I don?t like these events I get it once in a while, but I honestly want to enjoy my game without having to rush.  I feel like pocket camp used to calm me down not stress me.

Who else feels like that?


----------



## That Marshal Fangirl (Apr 2, 2018)

I do.  I feel like Nintendo wants to milk every cent out of this game as possible so they upped the amount of events.  It's quite exhausting to play so often out of fear I won't get the items in time.


----------



## Cuka2cool (Apr 2, 2018)

It’s extremely disheartening &#55357;&#56877;


----------



## theravenboys (Apr 2, 2018)

TBH I don't mind the gardening events, it's the crafting-only events I dislike. Having this Mario event with 3 different types of mushrooms and so much stuff to craft in a limited amount of days stresses me out so badly and it's no fun. Also, with a maximum of 3 crafting spots (and I only have 2 because I'm too cheap to use my leaf tickets to buy the third lol) it can be tedious to wait for the items to finish crafting so you can craft more. I don't even want to display the Mario stuff but I feel like I need to craft it anyway before it's gone forever (I know there's a lil disclaimer saying limited time items might become available again in the future but as far as I know that hasn't happened yet).


----------



## Vonny (Apr 2, 2018)

Agreed 100%

But these events get us to play more and they won’t stop now because they found our weakness. Same with leaf ticket craft items.  We should all go on strike and give the app 1 star or something


----------



## kayleee (Apr 3, 2018)

I like the pace that they are releasing new content. I’m level 92 so I don’t have much else to do in the game when there isn’t an event occurring


----------



## tiffanistarr (Apr 3, 2018)

I haven't played Pocket Camp since the week it came out. I just didn't see the point in doing repetitive tasks for villagers, I don't see the fun in that.  Then I heard that lots of things have been added and it's really fun now. I started playing again this week but the gardening event for Easter is not fun to me. I love the items you get but I'm just having a hard time getting into the game. What are other events they had? Were any of them more fun than this?
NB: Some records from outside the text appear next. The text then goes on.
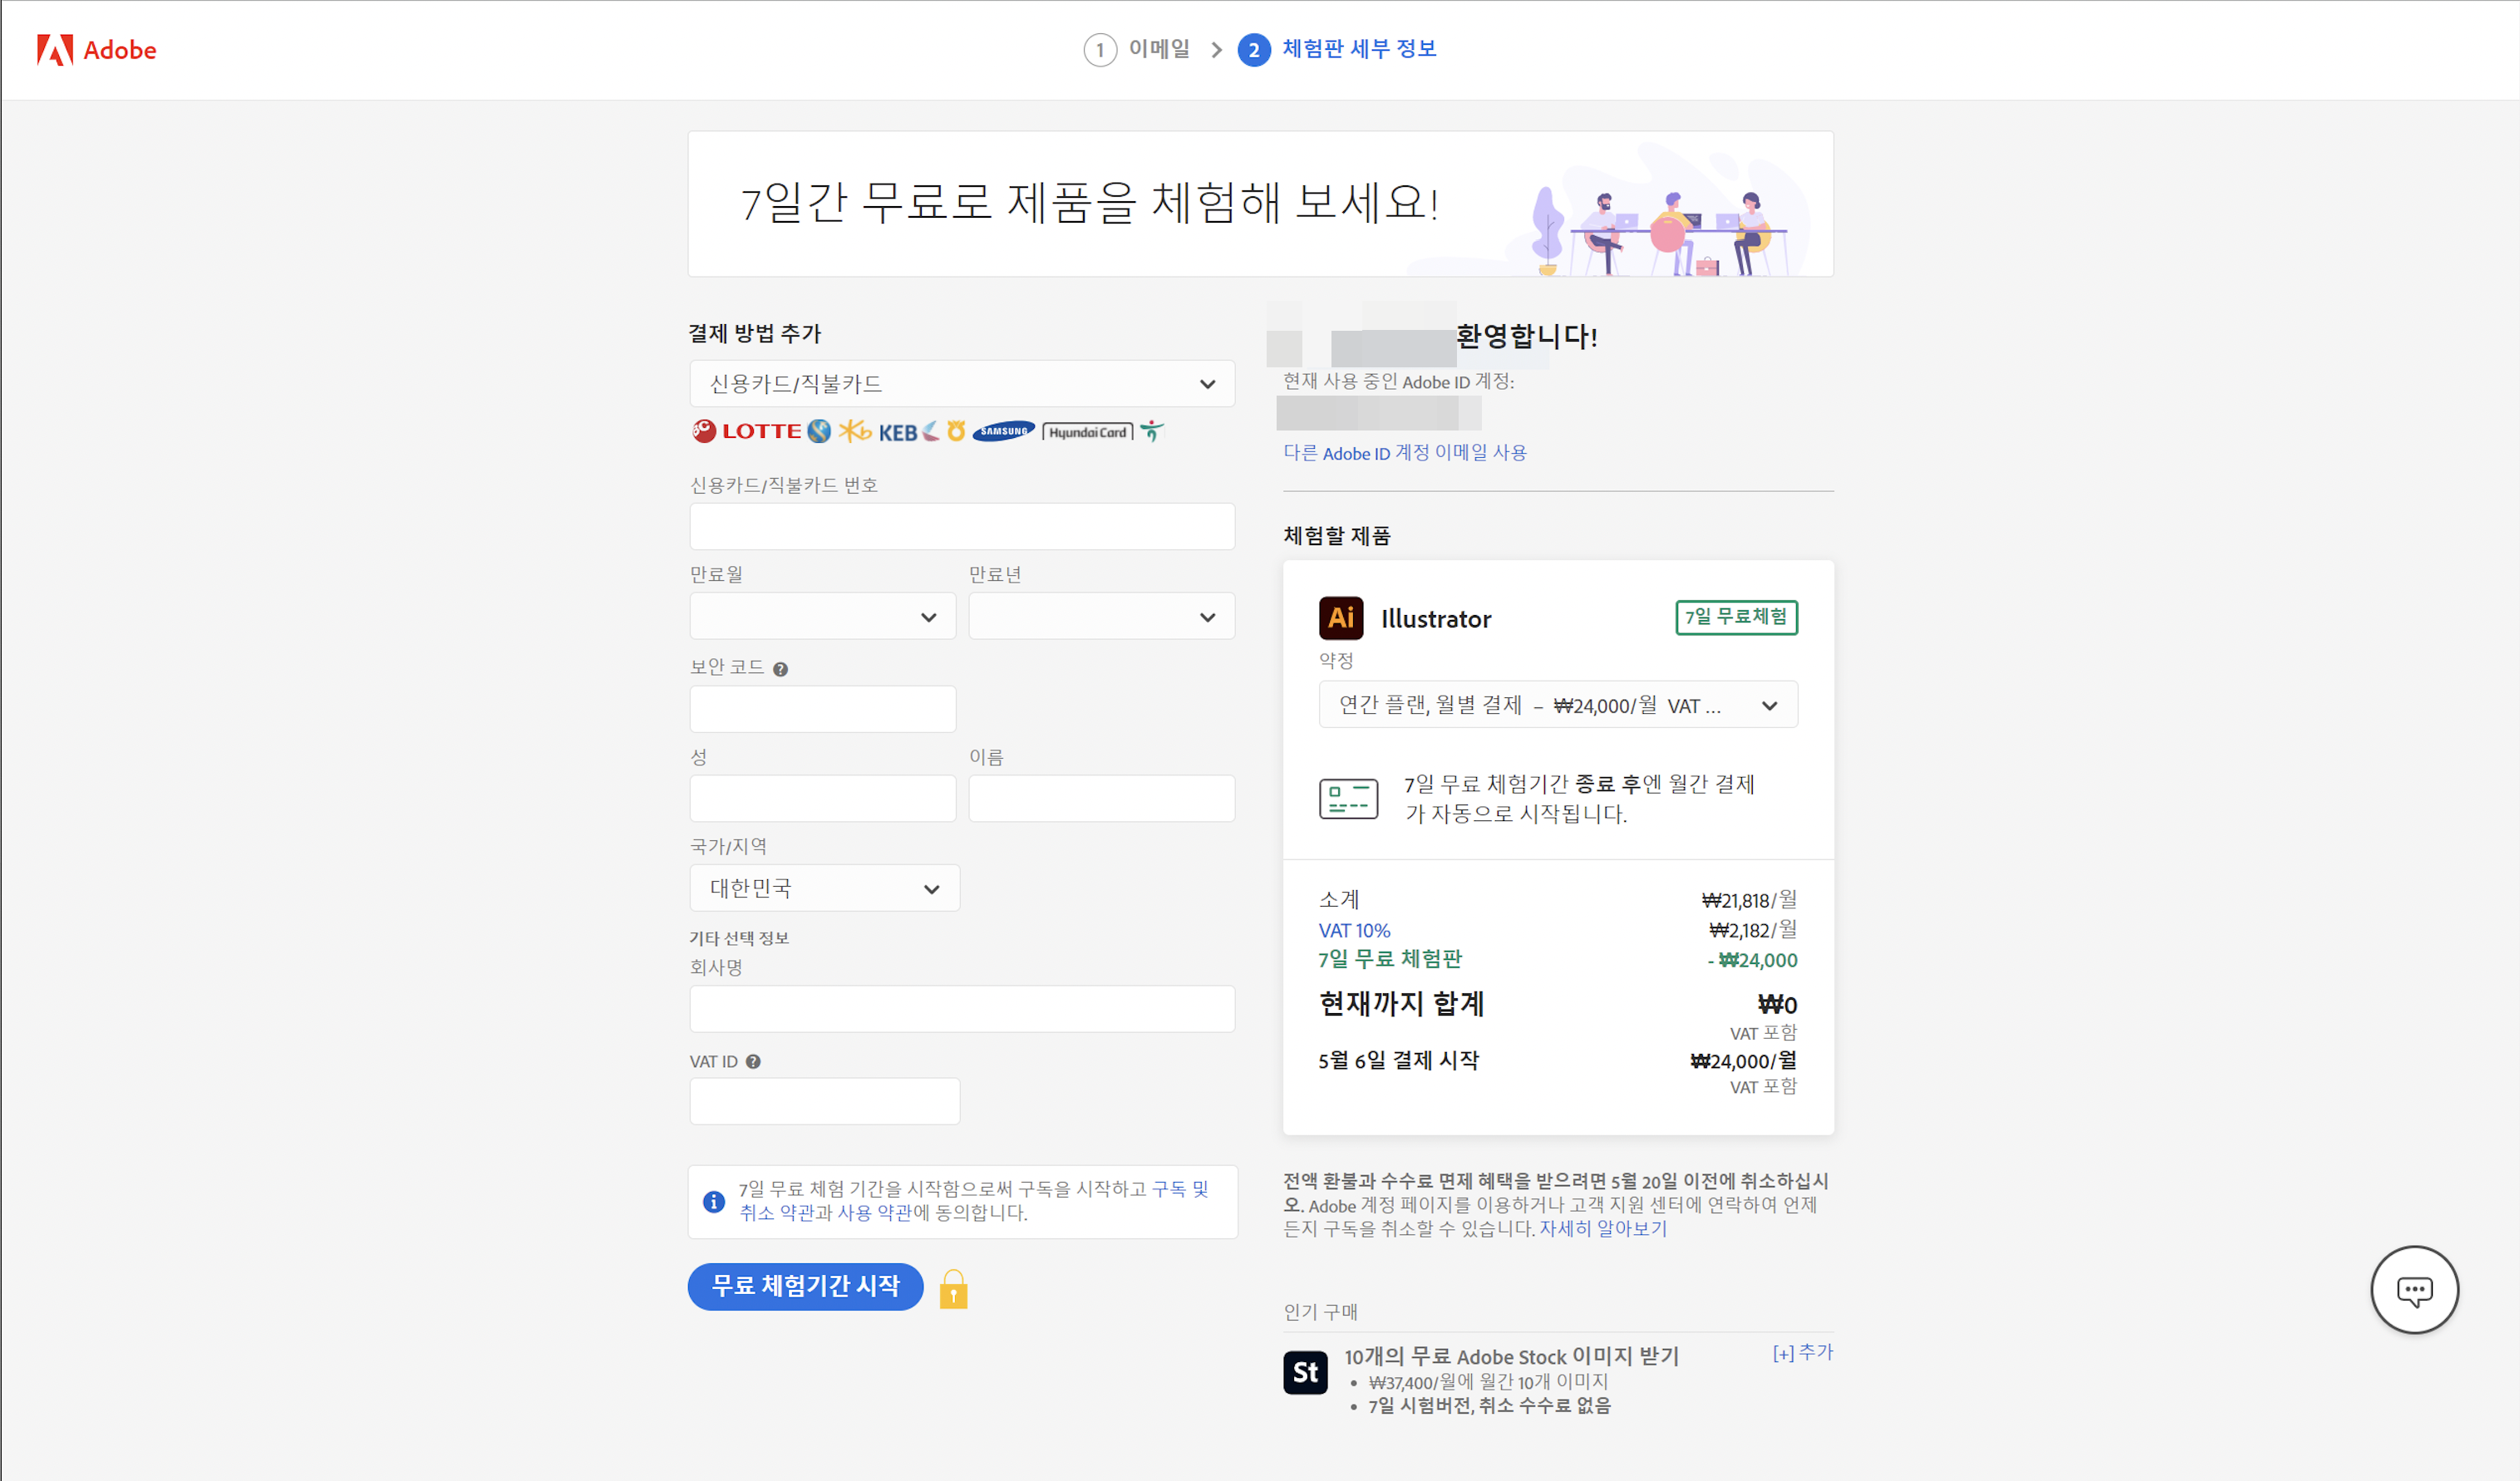Click the security code help question mark
The width and height of the screenshot is (2520, 1481).
pyautogui.click(x=780, y=669)
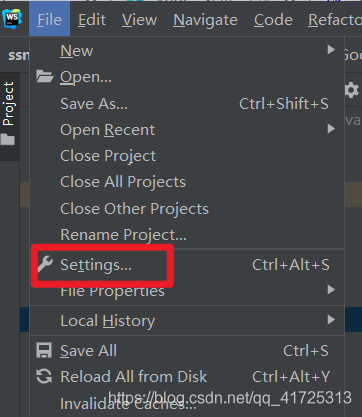
Task: Expand the File Properties submenu arrow
Action: 331,289
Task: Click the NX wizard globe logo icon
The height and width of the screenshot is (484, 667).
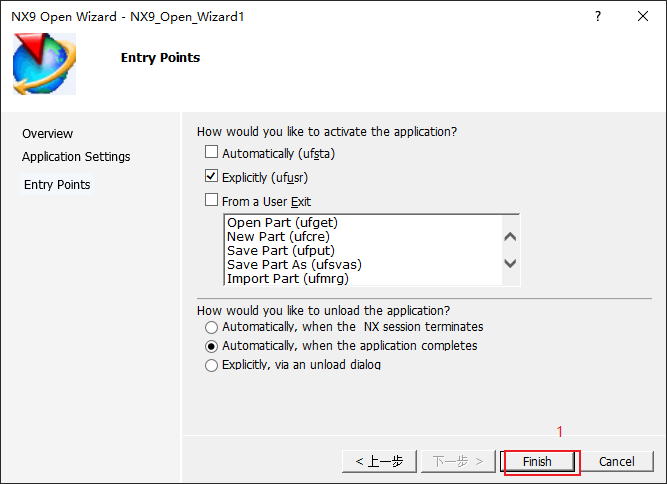Action: (44, 64)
I wanted so bad to get into Pocket Camp but I'm having a hard time doing so


----------



## Sowelu (Apr 3, 2018)

Planting, harvesting and watering is a lot quicker now, so there is plenty of time to complete the events. It's even easier to see what your friends have in their market boxes if you run out of time to fish and gather fruit. With the enhancements that Nintendo has made, you don't need to spend leaf tickets or play 24/7 to complete these events in time. 

Now, are these events a bit repetitive? Perhaps, but the items that you get are cool and get the creative juices flowing when it's time to change your campsite design. I also like to share creatures with friends during these events, and checkout what they are doing with their spaces as these events tend to drive more traffic to other player's campsites.


----------



## Cuka2cool (Apr 3, 2018)

It’s not that I can’t complete the events I always do but I want to enjoy the game.  Not rush to finish events


----------



## Paperboy012305 (Apr 4, 2018)

I feel those events are a lazy move, I suggest an event to where you play mini games to earn crafting items but you don’t use them to craft items. For example, the brake tapper.


----------



## Cuka2cool (Apr 4, 2018)

I completely agree with that do something fun, I enjoyed the fishing tourney but I don’t want them to do it so much I grow bored of it


----------